# [SOLVED] Excel 2003 crashing when I attempt to open a file



## NashvilleITGuy (Sep 11, 2007)

Hi all, first time poster\long time reader and enthusiast.

I am a PC tech for a large corporate network, and one of our users called in to say that she suddenly could not open Excel files. I connected to her machine and found that I can open excel documents from the desktop icons, as well as through windows explorer, but the issue exists as soon as you select "open" from the File menu in excel. When you attempt to open a document that way, the standard "Microsoft Office Excel has encountered a problem and needs to close" message, also giving the option to save work and re-start excel. 

She is running office 2003 professional SP2 on a dell optiplex gx280 with 256 meg of ram.

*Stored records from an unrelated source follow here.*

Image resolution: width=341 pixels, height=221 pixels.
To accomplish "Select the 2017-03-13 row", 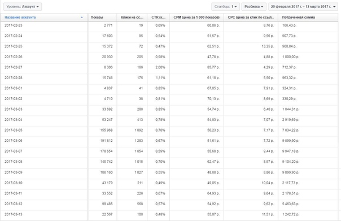I will pyautogui.click(x=169, y=214).
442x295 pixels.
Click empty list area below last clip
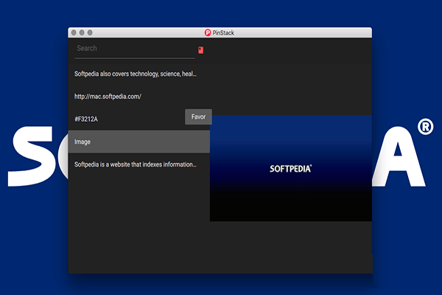(x=138, y=221)
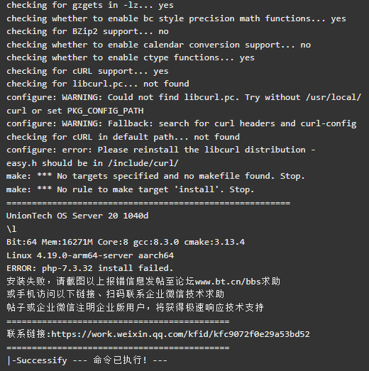
Task: Click the 'No targets specified' make error
Action: [x=155, y=176]
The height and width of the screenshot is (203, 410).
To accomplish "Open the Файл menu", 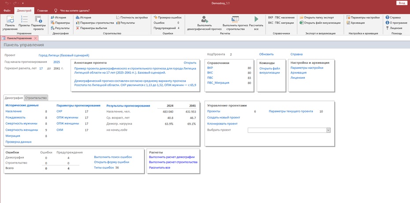I will point(7,10).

She's never had an issue in the past, and has not installed any new software recently, so no conflicts are likely, this is just a sudden issue.

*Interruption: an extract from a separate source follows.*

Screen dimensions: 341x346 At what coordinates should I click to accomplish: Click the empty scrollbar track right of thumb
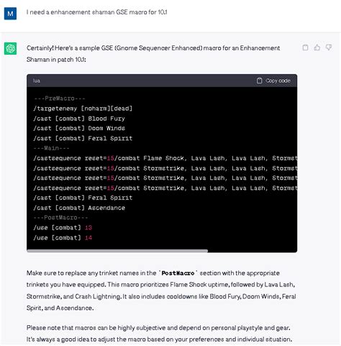click(x=253, y=251)
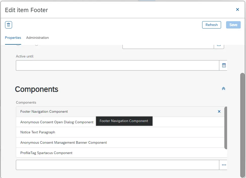Select Footer Navigation Component row
Image resolution: width=246 pixels, height=178 pixels.
[x=120, y=112]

I attempted a repair installation, a complete uninstall\reinstall, and applied all available updates from the Microsoft website, and nothing has solved the problem.

Hopefully you guys can help!

Thanks in advance


----------



## Zazula (Apr 27, 2006)

*Re: Excel 2003 crashing when I attempt to open a file*

Does the same happen when you open Excel in Safe Mode, as well (i.e. running the executable with the */s* switch)?


----------



## NashvilleITGuy (Sep 11, 2007)

*Re: Excel 2003 crashing when I attempt to open a file*

No, I don't seem to have the problem when I run excel in safe mode. Any suggestions?


----------



## Zazula (Apr 27, 2006)

*Re: Excel 2003 crashing when I attempt to open a file*

Then most probably it's an add-on or (less likely in your case IMO) a custom template.


----------



## NashvilleITGuy (Sep 11, 2007)

*Re: Excel 2003 crashing when I attempt to open a file*

Good news... I worked it out. I re-registered Excel by clearing the registry entry and then opening excel. I had no issues opening files in any way after that.


----------



## Zazula (Apr 27, 2006)

*Re: Excel 2003 crashing when I attempt to open a file*

Glad to hear you got it resolved. Cheers! :4-clap: (Theoretically, the registry entries should have been recreated when you reinstalled the application, but (who knows?) maybe the safemode running helped a bit?)


----------